Au 14ème siècle, la canne à sucre a atteint les limites extrêmes du monde occidental, étant exploitée à Madère et dans les îles Canaries. Car elle a besoin d’un climat tropical pour prospérer. La plante, qui peut atteindre 4 à 5 mètres de haut, craint le froid et a besoin de beaucoup d’eau, qu’elle stocke dans ses tiges, donnant un jus à haute teneur en saccharose.
Par contre, elle pousse facilement sur la plupart des sols. En 1493, lors de son deuxième voyage vers le “Nouveau Monde”, Christophe Colomb embarque sur ses navires des plants de canne à sucre provenant des Canaries, qui seront cultivés dans l’île d’Hispaniola (l’actuelle Saint-Domingue – Haïti). Au fur et à mesure de l’expansion espagnole dans les Caraïbes et les Antilles, la canne est systématiquement du voyage, tandis que les Portugais la développent sur le continent sud-américain.

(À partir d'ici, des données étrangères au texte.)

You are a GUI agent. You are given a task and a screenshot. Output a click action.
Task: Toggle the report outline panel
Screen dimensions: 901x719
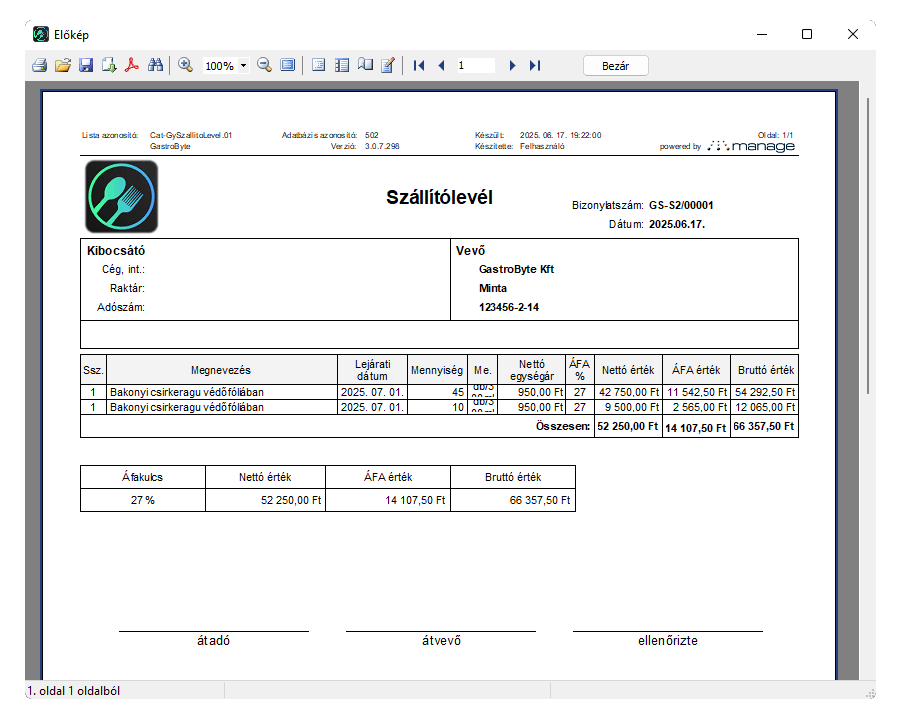[319, 65]
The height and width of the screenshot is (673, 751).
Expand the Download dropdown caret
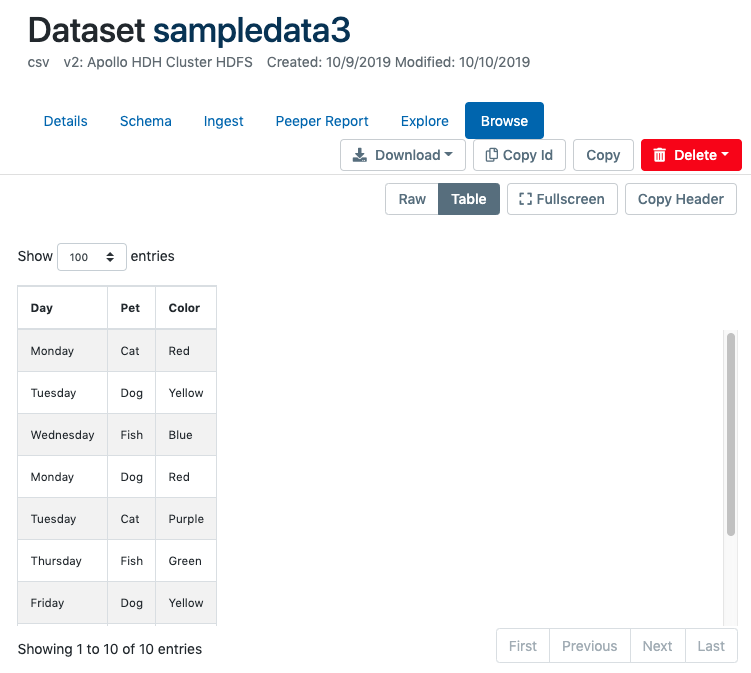[x=449, y=155]
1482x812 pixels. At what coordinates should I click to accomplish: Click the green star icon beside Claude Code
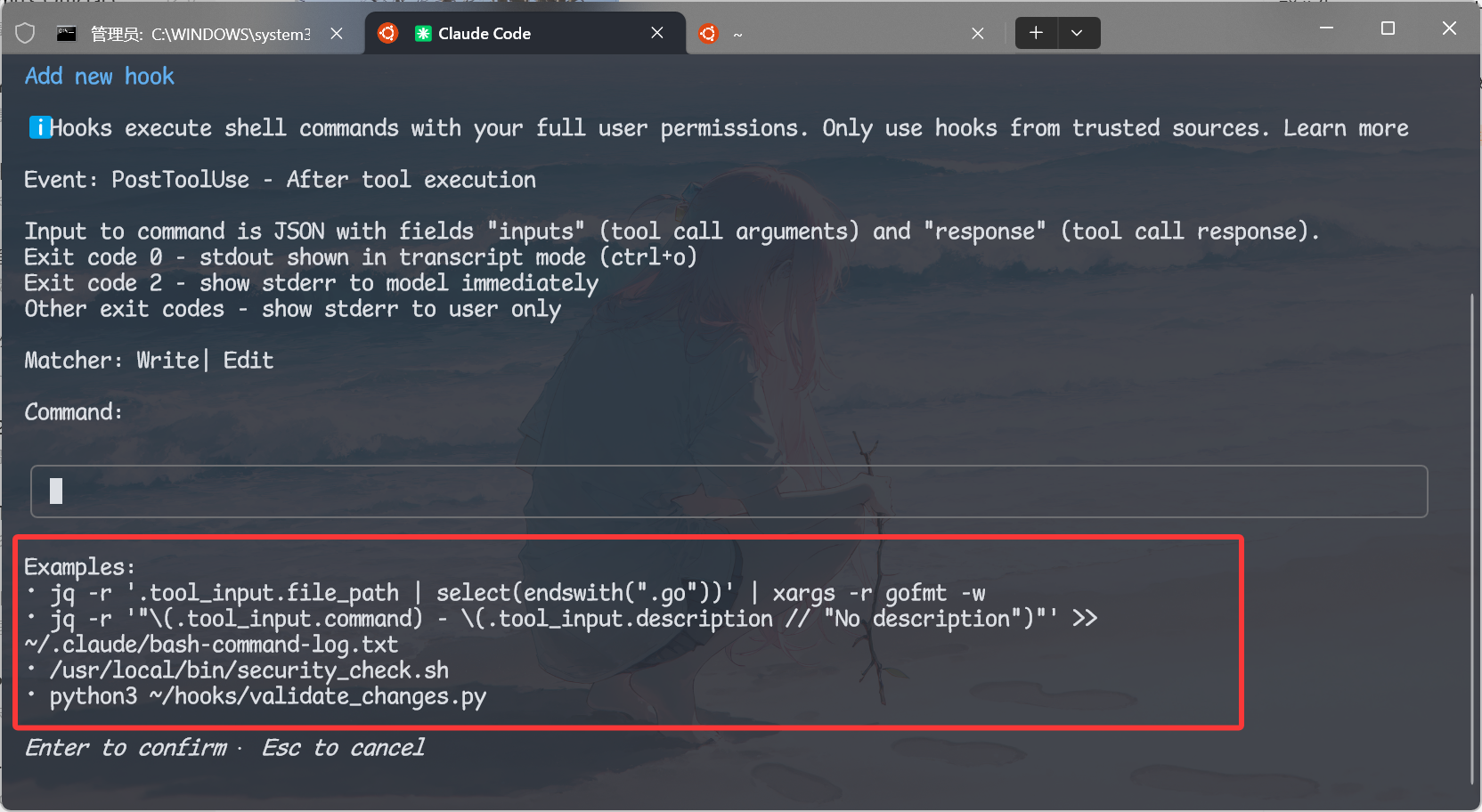pos(423,34)
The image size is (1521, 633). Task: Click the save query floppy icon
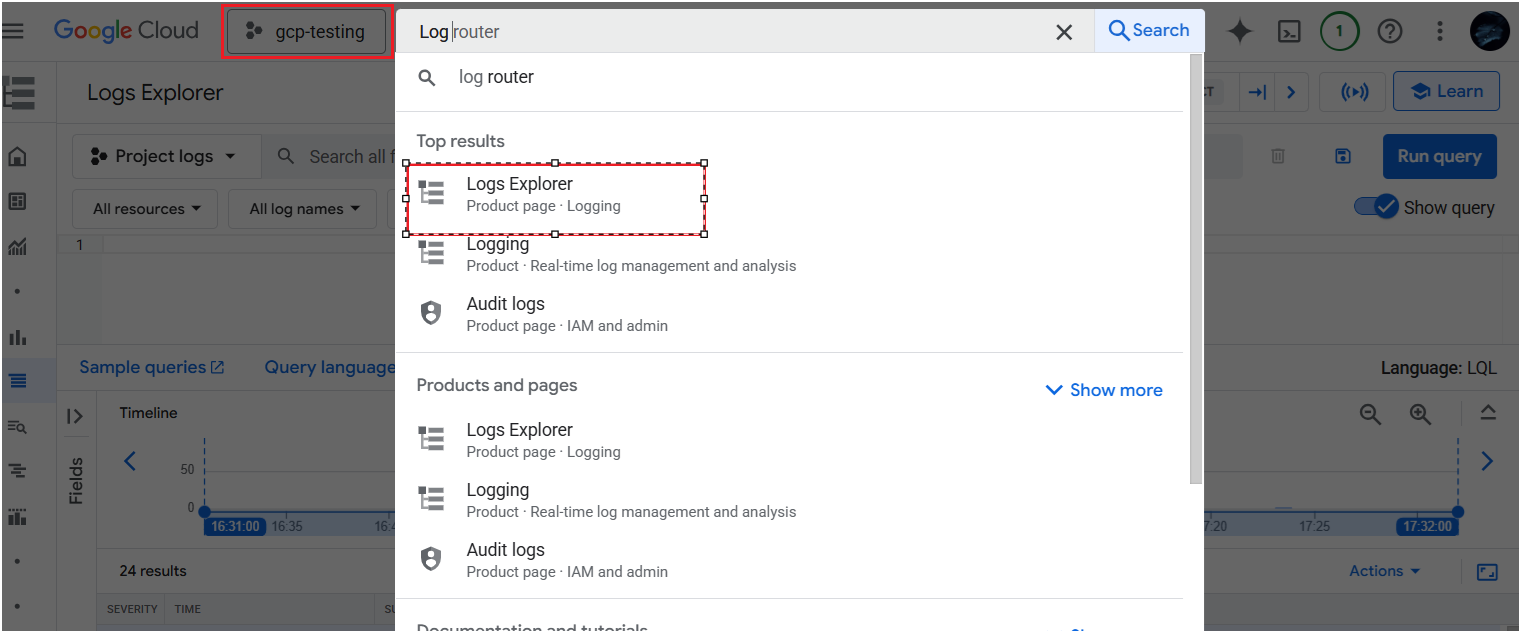pos(1343,156)
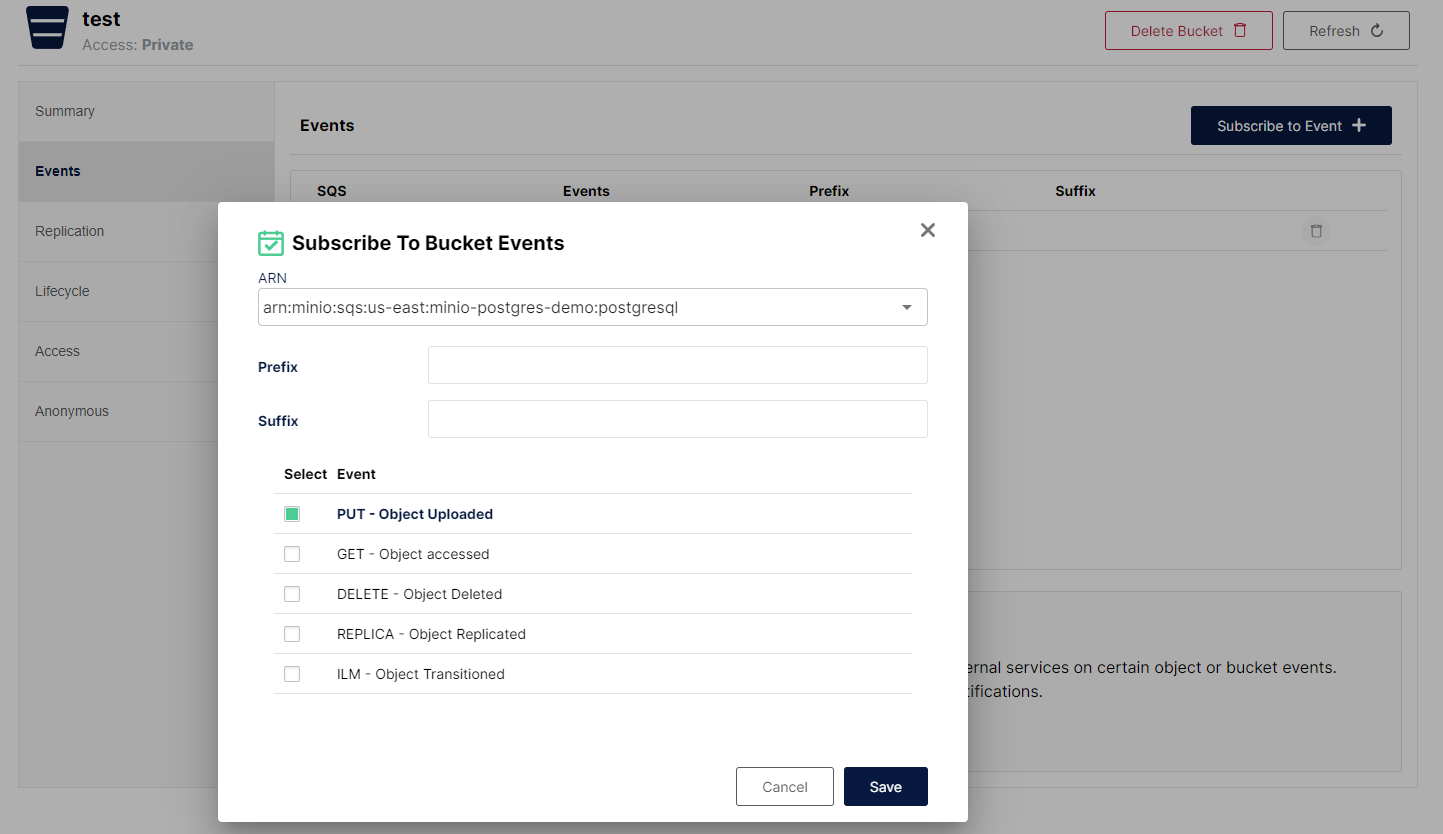The width and height of the screenshot is (1443, 834).
Task: Save the event subscription
Action: (x=885, y=787)
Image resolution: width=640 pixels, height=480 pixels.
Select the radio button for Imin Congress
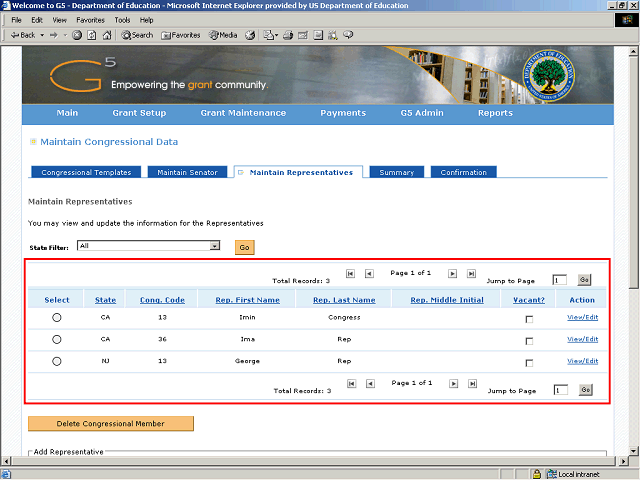(56, 317)
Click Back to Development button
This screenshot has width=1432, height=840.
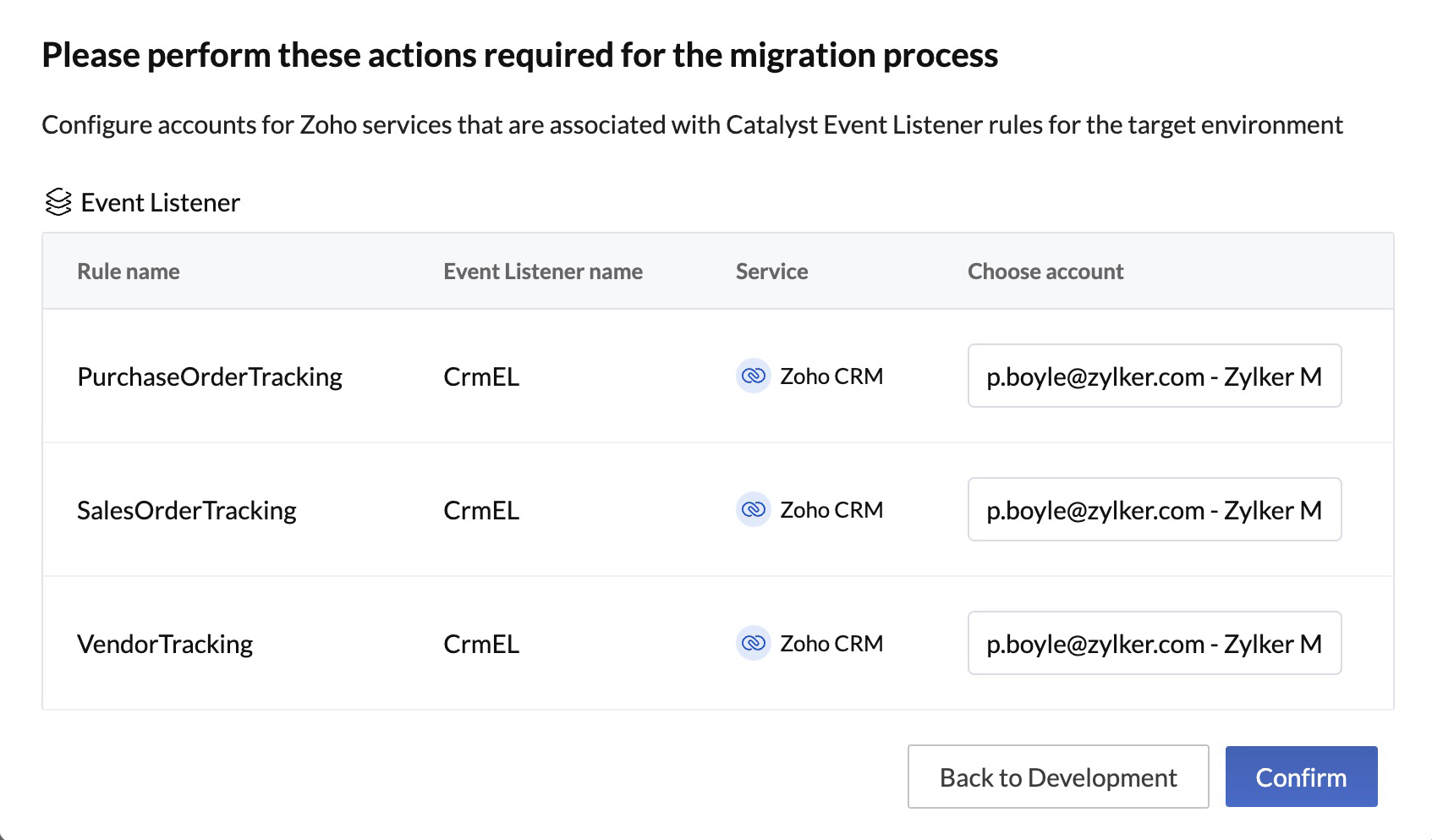click(1057, 777)
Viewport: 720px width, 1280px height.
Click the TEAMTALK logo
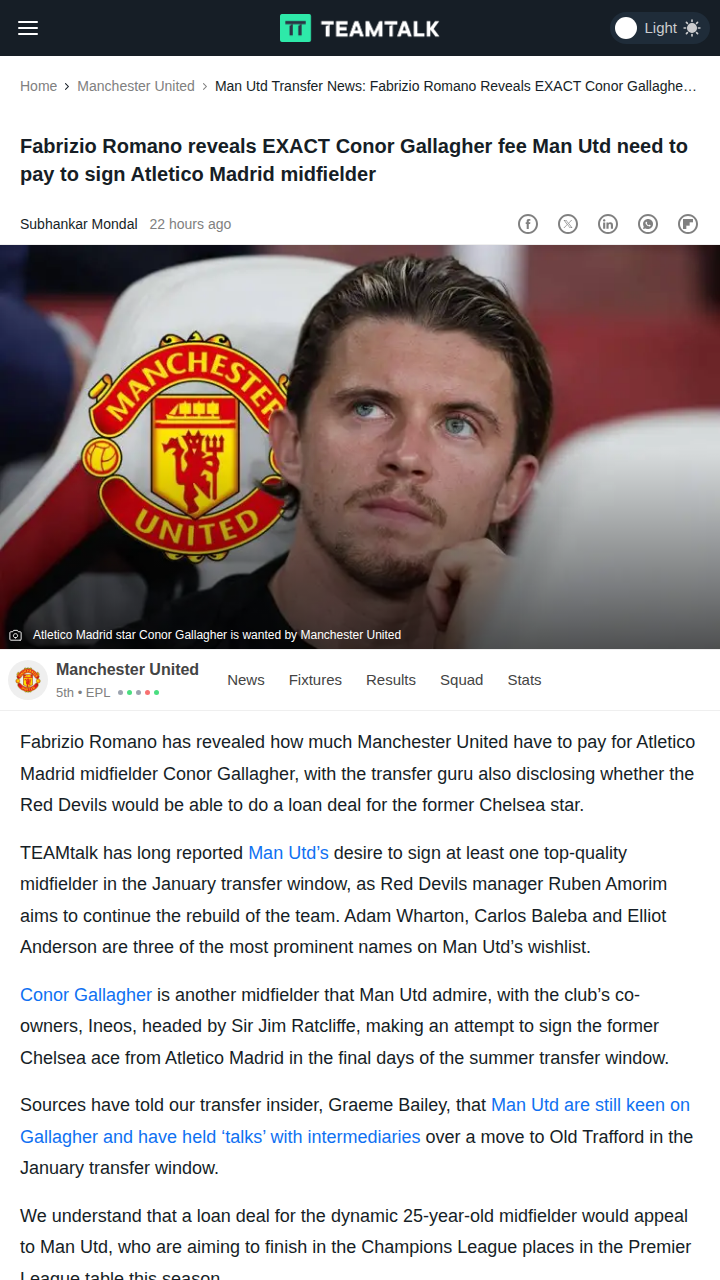tap(360, 28)
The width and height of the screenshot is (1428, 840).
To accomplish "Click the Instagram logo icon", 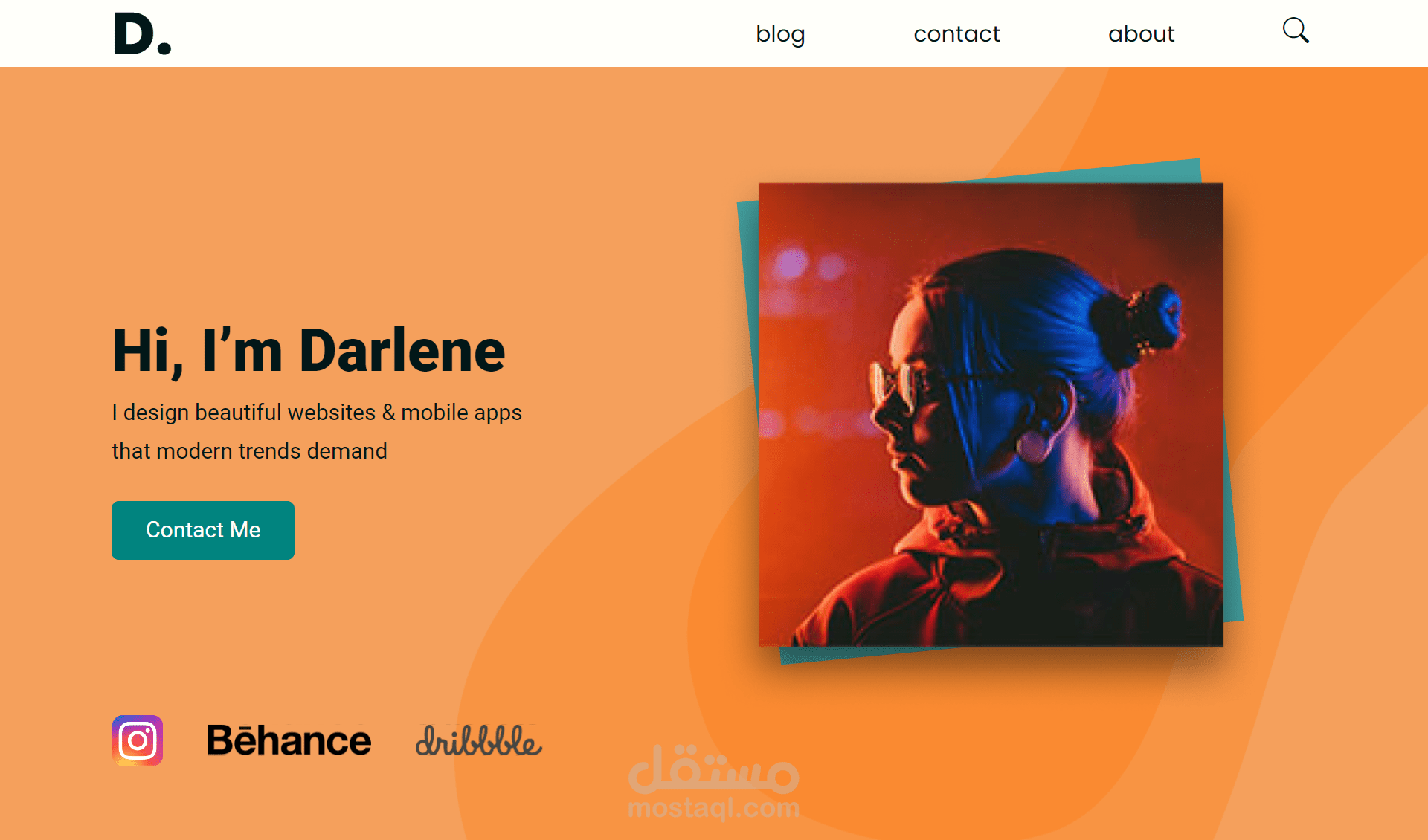I will point(138,740).
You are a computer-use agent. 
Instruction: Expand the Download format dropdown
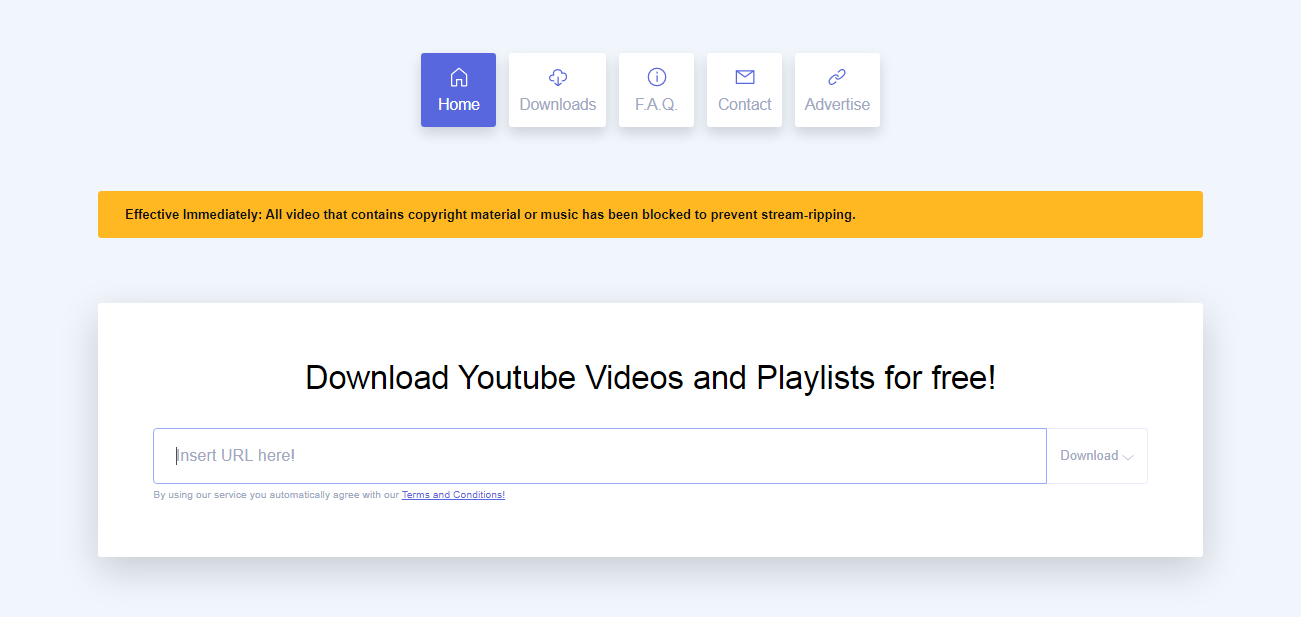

A tel point que, en 1625, le Brésil est le principal fournisseur en sucre de l’Europe… Mais, même au 16ème siècle, il n’est pas encore question d’eau-de-vie, même si certains voyageurs parlent d’une boisson fermentée à base du sucre de canne “qui rend fou”… Aujourd’hui cultivée sur 20 millions d’hectares dans le monde entier, la canne à sucre est une des toutes premières productions agricoles de la planète, pour le sucre et le rhum, mais aussi pour fournir des biocarburants se substituant au pétrole.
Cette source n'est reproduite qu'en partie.